Title:Review of Progress and Prospects in Research on Enzymatic and Non-
Enzymatic Biofuel Cells; Specific Emphasis on 2D Nanomaterials
Volume: 11
Issue: 3
Author(s): Mithra Geetha, Kishor Kumar Sadasivuni*, Maryam Al-Ejji, Nandagopal Sivadas, Moghal Zubair Khalid Baig, Tamanna Jannat Promi, Sumayya Ali Ahmad, Sara Alabed, Dima Anwar Hijazi, Fatimatulzahraa Alsaedi and Faozia Nasser Al-Shaibah
Affiliation:
- Center for Advanced Materials, Qatar University, Doha, Qatar
Keywords:
Biofuel, cells, renewable, energy, nanocomposites, biocompatibility.
Abstract: Energy generation from renewable sources and effective management are two critical
challenges for sustainable development. Biofuel Cells (BFCs) provide an elegant solution by combining
these two tasks. BFCs are defined by the catalyst used in the fuel cell and can directly generate
electricity from biological substances. Various nontoxic chemical fuels, such as glucose, lactate,
urate, alcohol, amines, starch, and fructose, can be used in BFCs and have specific components to
oxide fuels. Widely available fuel sources and moderate operational conditions make them promise
in renewable energy generation, remote device power sources, etc.

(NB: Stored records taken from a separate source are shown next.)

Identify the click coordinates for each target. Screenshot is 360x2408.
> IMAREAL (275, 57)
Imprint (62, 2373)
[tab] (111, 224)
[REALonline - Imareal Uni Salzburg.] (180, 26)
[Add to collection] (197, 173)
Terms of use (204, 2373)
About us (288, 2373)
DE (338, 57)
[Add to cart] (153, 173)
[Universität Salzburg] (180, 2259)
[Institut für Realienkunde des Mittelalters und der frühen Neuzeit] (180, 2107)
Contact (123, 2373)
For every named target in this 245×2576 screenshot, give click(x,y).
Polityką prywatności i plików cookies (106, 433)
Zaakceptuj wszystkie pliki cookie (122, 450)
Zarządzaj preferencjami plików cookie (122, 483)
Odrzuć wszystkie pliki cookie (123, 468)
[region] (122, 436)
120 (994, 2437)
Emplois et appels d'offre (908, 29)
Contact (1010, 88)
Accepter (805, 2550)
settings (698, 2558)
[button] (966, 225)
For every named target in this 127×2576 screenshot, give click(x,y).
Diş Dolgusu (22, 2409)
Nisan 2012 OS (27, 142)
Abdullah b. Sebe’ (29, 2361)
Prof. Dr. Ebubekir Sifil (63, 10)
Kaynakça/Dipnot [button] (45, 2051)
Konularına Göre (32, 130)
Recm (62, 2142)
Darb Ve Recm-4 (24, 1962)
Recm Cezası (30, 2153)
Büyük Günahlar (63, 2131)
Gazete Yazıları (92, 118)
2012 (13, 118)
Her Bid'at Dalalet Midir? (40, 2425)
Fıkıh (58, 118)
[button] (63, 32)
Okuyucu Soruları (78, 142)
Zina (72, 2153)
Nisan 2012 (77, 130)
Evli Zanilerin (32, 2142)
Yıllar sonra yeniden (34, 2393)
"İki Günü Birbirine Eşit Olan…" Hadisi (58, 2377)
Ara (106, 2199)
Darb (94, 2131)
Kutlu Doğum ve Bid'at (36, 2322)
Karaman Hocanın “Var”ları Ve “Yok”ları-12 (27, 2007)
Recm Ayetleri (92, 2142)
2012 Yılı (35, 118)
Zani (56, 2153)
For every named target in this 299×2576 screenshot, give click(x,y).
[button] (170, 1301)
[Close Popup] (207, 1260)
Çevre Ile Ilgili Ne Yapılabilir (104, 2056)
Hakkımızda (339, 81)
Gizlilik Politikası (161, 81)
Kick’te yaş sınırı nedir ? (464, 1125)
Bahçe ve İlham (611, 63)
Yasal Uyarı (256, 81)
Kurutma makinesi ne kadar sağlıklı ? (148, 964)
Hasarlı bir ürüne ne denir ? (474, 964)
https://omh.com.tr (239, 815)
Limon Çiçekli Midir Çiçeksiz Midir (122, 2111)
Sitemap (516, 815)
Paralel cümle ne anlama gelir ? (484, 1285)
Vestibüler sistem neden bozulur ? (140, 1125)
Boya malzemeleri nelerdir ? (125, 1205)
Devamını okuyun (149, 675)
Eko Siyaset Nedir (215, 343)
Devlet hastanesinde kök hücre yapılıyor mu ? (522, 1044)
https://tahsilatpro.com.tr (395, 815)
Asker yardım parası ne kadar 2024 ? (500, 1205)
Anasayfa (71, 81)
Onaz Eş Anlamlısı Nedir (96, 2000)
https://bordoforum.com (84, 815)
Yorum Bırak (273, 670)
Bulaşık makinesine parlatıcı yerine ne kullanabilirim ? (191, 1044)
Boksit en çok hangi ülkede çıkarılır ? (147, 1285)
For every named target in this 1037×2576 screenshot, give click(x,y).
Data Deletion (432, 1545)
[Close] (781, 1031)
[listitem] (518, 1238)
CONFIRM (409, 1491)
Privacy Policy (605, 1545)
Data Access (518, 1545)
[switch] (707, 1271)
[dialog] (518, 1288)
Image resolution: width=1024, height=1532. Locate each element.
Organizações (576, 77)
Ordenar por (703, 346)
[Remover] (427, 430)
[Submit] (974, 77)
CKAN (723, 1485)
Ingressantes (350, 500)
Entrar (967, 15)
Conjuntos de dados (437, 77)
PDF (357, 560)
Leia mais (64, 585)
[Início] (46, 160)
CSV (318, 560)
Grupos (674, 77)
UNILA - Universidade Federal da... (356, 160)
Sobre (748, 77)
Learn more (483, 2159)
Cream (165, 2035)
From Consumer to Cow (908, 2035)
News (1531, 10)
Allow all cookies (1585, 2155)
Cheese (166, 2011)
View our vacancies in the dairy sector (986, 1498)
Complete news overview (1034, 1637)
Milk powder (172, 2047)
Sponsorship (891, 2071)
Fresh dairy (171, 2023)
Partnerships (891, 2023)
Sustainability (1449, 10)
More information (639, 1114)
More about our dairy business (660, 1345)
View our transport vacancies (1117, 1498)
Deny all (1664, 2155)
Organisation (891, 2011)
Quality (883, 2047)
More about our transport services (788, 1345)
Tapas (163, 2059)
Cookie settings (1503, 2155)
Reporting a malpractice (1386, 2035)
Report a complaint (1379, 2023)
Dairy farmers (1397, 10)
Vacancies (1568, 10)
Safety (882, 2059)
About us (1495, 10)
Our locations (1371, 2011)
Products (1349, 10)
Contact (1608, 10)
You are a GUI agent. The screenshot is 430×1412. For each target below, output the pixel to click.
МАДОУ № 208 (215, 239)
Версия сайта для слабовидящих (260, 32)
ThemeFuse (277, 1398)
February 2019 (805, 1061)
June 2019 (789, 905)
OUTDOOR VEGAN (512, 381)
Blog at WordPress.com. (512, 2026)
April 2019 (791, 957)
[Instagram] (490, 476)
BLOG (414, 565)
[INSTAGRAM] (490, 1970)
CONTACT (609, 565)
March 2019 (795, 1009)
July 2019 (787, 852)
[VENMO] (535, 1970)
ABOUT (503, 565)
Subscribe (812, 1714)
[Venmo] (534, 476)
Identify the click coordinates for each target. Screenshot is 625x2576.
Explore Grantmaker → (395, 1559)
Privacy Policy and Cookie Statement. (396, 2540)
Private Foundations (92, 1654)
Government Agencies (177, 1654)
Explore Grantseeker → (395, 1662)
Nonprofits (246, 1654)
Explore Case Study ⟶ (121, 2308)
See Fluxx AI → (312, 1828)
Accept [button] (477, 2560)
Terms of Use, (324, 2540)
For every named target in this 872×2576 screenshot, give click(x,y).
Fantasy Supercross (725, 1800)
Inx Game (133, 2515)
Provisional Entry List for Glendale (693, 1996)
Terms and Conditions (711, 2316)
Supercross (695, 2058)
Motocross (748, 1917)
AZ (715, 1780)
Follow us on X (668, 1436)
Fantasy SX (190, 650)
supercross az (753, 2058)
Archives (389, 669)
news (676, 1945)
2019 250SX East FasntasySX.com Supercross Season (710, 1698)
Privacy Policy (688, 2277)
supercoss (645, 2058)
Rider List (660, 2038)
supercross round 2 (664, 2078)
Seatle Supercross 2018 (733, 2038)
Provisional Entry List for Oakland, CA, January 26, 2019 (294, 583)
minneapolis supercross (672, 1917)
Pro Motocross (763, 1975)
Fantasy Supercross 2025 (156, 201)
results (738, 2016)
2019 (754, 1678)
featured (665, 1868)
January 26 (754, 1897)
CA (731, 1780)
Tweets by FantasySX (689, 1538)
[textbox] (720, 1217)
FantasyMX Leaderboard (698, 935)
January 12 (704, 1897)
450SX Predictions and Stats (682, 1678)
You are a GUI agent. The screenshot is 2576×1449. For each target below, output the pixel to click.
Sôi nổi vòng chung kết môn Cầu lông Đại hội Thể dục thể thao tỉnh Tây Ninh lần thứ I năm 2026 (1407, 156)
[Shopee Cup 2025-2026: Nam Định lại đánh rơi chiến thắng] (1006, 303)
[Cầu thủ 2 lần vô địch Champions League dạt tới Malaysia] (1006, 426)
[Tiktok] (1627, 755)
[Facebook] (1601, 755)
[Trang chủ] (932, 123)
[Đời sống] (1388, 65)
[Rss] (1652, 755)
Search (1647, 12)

Enzymatic biofuel cells (EBFCs)
use enzymes as a catalyst to oxidize the fuel rather than precious metals. The shortcoming of the
EBFCs system leads to integrated miniaturization issues, lower power density, poor operational stability,
lower voltage output, lower energy density, inadequate durability, instability in the long-term
application, and incomplete fuel oxidation. This necessitates the development of non-enzymatic biofuel
cells (NEBFCs). The review paper extensively studies NEBFCs and its various synthetic strategies
and catalytic characteristics. This paper reviews the use of nanocomposites as biocatalysts in
biofuel cells and the principle of biofuel cells as well as their construction elements. This review
briefly presents recent technologies developed to improve the biocatalytic properties, biocompatibility,
biodegradability, implantability, and mechanical flexibility of BFCs.